C’est un concept né dans les campagnes et qui investit désormais les villes. Si l’histoire des « communs » s’enracine dans les prés et les forêts que se partageaient les paysans au Moyen Age, afin de garantir équitablement l’accès aux ressources, la notion fait aujourd’hui l’objet de multiples expériences au cœur des cités. Qu’il s’agisse de jardins partagés, de tiers-lieux, de dispositifs d’habitat participatif, de gestion collective de l’eau ou de l’énergie, un foisonnement d’expériences et de pratiques s’en réclament.

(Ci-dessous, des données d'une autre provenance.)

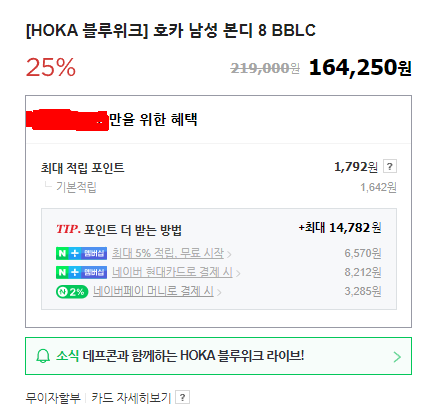Click the bell icon in the 소식 banner
Image resolution: width=430 pixels, height=412 pixels.
click(43, 356)
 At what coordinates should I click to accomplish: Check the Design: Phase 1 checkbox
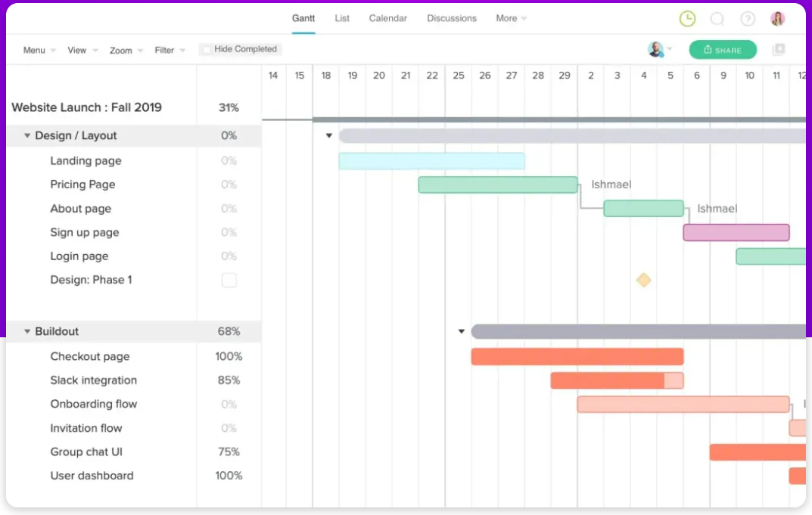click(229, 280)
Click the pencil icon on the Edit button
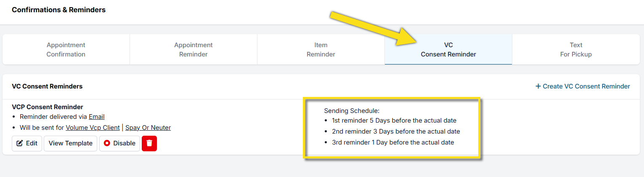Screen dimensions: 644x177 pos(20,143)
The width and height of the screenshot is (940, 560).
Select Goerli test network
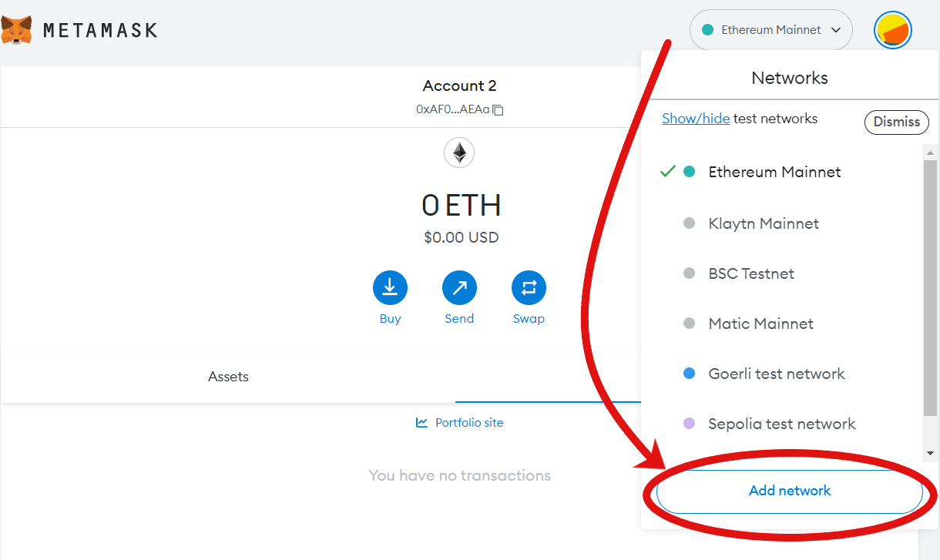click(x=776, y=374)
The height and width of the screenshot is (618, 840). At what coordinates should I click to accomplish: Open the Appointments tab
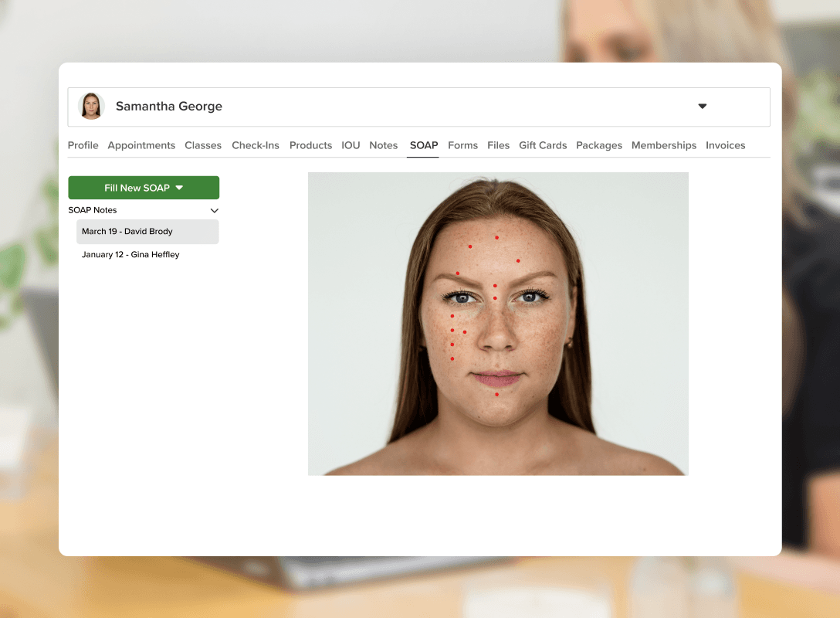(141, 145)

Alors que les notions de souveraineté et d’autonomie s’invitent dans le débat post-Covid-19, l’idée de « commun » est aussi de plus en plus sollicitée par les acteurs chargés de l’aménagement de la ville, au risque de devenir un fourre-tout bien pratique mais parfois vide de sens.

Les sciences sociales s’attachent ces dernières années à mieux cerner les contours et les enjeux de cette notion qui interpelle « aussi bien les cadres institutionnels et les modèles de la gouvernance urbaine que les outils de l’urbanisme », estime Claire Brossaud, sociologue associée au laboratoire EVS-LAURE, qui a coordonné, en juin 2019, un numéro de la revue Métropolitiques sur le sujet.

Gestion partagée de ressources essentielles

Selon la définition de la politiste américaine Elinor Ostrom, un commun s’organise autour de trois éléments : il y faut une réserve de ressources, une communauté d’habitants et des règles de gouvernance que se fixe le collectif pour répartir les droits d’accès et d’usage aux ressources.

Les communs urbains n’échappent pas à la règle. Alors que les villes sont confrontées à l’urgence de la crise climatique et à l’augmentation des inégalités sociales, la gestion partagée de ressources essentielles, telles que l’eau, l’énergie, l’espace ou l’alimentation quotidienne des citadins, est au cœur de ces nouvelles formes d’implication citoyenne qui, à l’échelle locale, cherchent à produire et à consommer autrement.

Dans des zones où le foncier est devenu un bien rare, une large part des initiatives s’attache ainsi à le partager de façon plus équitable. Les idées ne manquent pas et font preuve d’une certaine ingéniosité juridique.

Des friches et des bâtiments industriels sont devenus des lieux d’expérimentations de la cogestion, où des groupes d’habitants s’organisent pour administrer l’espace au plus près des besoins des riverains. A Montréal (Québec), des résidents du quartier Pointe-Saint-Charles ont ainsi investi en 2003 un ancien entrepôt de la compagnie ferroviaire canadienne, afin d’y empêcher l’implantation d’un casino. Après une occupation de plusieurs années, le « bâtiment 7 » appartient désormais officiellement au collectif de riverains, qui en répartit les droits d’usage. Une dizaine de commerces de proximité y sont hébergés.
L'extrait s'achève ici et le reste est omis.